Sissi, l’imperatrice che voleva essere libera

Anticonformista, eccentrica, ribelle, Elisabetta d'Austria (conosciuta con il soprannome di "Sissi", 1837-1898) fu una donna capace di interpretare con lungimiranza il tempo in cui si trovò a vivere, comprendendo che la fine di un’epoca era ormai vicina. Intelligente e dal temperamento incline alla riflessione, l’imperatrice si rese conto subito, ancor prima di sposarsi con l’imperatore Francesco Giuseppe, che la sua indole libera non si sarebbe mai adattata all’ambiente rigido e conservatore della corte.
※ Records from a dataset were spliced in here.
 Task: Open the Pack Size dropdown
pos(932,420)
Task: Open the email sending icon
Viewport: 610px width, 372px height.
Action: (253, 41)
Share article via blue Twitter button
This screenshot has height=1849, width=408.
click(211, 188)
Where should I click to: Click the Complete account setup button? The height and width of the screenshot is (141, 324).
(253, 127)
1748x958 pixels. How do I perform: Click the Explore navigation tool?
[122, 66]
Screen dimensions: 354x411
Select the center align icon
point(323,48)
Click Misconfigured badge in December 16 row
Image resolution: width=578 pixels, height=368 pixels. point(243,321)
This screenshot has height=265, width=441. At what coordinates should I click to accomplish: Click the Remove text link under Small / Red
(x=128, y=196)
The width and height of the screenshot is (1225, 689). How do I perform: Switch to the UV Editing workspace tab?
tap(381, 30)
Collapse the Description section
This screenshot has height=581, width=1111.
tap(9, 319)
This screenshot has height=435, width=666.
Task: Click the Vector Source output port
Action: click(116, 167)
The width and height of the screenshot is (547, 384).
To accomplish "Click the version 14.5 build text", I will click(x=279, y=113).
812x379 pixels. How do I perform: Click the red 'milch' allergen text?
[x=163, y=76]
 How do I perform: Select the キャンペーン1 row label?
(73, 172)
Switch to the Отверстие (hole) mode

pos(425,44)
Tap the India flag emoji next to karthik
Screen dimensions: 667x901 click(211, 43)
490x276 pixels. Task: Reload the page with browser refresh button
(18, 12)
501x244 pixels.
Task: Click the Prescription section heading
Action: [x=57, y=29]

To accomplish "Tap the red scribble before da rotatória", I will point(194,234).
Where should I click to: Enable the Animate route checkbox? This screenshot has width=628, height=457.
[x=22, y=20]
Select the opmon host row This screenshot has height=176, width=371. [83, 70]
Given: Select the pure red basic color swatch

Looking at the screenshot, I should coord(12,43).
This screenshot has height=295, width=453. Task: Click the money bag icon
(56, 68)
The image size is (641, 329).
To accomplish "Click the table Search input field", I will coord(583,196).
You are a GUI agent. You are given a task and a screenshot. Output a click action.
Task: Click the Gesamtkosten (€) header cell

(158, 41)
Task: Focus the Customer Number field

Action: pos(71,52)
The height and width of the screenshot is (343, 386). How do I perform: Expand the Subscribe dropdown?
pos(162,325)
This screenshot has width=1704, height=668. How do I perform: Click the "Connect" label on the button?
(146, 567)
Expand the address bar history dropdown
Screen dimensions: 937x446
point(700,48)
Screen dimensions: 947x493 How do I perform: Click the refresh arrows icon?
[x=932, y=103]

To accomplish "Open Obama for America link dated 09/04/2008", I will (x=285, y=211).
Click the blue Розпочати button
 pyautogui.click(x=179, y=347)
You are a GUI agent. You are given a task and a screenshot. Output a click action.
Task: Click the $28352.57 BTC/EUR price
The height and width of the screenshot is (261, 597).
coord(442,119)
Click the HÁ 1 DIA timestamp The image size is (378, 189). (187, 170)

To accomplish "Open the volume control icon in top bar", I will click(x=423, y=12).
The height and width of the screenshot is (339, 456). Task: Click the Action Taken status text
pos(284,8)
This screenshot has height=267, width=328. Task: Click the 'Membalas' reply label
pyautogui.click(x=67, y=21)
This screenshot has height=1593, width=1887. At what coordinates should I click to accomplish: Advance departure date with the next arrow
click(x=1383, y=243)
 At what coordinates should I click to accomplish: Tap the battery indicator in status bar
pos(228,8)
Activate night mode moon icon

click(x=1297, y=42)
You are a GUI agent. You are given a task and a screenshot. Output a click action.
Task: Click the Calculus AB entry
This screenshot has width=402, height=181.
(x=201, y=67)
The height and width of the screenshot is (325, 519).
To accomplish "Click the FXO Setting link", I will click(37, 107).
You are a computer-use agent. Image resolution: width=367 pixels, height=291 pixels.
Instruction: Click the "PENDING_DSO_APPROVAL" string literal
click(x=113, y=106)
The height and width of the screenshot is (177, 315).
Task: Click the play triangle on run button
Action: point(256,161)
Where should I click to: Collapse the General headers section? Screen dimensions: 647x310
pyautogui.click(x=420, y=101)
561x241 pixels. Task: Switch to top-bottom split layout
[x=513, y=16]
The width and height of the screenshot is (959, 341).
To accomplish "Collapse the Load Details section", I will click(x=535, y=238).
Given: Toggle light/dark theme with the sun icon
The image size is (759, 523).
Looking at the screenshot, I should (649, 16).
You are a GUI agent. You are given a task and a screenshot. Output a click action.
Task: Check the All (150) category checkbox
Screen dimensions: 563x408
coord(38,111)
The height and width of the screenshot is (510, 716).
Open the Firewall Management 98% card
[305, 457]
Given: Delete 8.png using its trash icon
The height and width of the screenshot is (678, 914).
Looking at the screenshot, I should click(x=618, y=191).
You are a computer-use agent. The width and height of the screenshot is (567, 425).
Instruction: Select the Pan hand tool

La sua vita, poi, fu costellata di lutti e di tragedie. Nel 1857 la secondogenita, Gisella, morì di dissenteria durante un viaggio in Ungheria. Il 30 gennaio 1889 il figlio Rodolfo e l’amante Maria Vetsera vennero ritrovati morti nel casino di caccia di Mayerling. I due eventi fecero sprofondare Sissi in profonde crisi depressive, fungendo da detonatori alle sue ansie e alla sue manie. L’imperatrice si allontanò dalla corte che non l’aveva mai compresa, tutto ciò che rappresentava il potere e il protocollo le divenne inviso. Fece del viaggio una valvola di sfogo per il dolore e la solitudine, una fuga alla ricerca della libertà. Tutto in lei, dalla passione per la civiltà greca a quella per l'estrema cura del corpo fino alla causa ungherese, assunse i contorni della frenesia, che nascondeva il desiderio di un’esistenza diversa, persino anonima. Sissi non era pazza, come qualcuno osò sostenere. Cercava la pace dell’anima e non la trovò mai. L’8 settembre 1898 venne uccisa dall’anarchico Luigi Lucheni, che le trapassò il cuore con una lima. Informato della terribile notizia Francesco Giuseppe disse: “Nulla mi è risparmiato in questa vita”.

Soraya, “l’imperatrice dagli occhi tristi”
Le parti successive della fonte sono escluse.